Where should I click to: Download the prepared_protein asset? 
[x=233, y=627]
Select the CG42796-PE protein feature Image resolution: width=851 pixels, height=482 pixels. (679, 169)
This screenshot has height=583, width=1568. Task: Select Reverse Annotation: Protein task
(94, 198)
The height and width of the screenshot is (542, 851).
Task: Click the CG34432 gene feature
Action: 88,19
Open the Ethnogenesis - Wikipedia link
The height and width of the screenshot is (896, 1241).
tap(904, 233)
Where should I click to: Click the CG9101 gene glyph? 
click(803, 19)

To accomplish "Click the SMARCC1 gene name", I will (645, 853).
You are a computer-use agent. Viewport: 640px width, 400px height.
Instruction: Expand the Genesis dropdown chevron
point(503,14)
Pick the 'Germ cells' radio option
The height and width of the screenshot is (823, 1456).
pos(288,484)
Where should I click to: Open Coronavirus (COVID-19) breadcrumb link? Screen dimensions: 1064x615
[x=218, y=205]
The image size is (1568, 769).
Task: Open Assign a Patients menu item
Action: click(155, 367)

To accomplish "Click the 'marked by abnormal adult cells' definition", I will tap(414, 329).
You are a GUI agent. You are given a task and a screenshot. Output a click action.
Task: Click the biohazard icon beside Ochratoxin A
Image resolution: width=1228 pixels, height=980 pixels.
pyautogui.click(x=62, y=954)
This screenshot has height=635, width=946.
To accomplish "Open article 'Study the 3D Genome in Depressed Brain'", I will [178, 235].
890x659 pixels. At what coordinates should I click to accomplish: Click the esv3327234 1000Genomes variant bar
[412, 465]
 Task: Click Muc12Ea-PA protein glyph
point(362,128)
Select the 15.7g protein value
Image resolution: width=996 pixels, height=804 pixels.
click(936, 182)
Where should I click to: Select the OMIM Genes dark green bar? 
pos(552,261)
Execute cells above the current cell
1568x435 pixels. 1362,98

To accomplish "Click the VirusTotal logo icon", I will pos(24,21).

========================================================================

Description of the task
Report each line of the data in which "will" occurs.

Written reply
To accomplish "Click the SMARCC1 gene name", I will (645, 853).
To accomplish "Click the 'marked by abnormal adult cells' definition", I will tap(414, 329).
To accomplish "Open article 'Study the 3D Genome in Depressed Brain'", I will [178, 235].
To accomplish "Click the VirusTotal logo icon", I will pos(24,21).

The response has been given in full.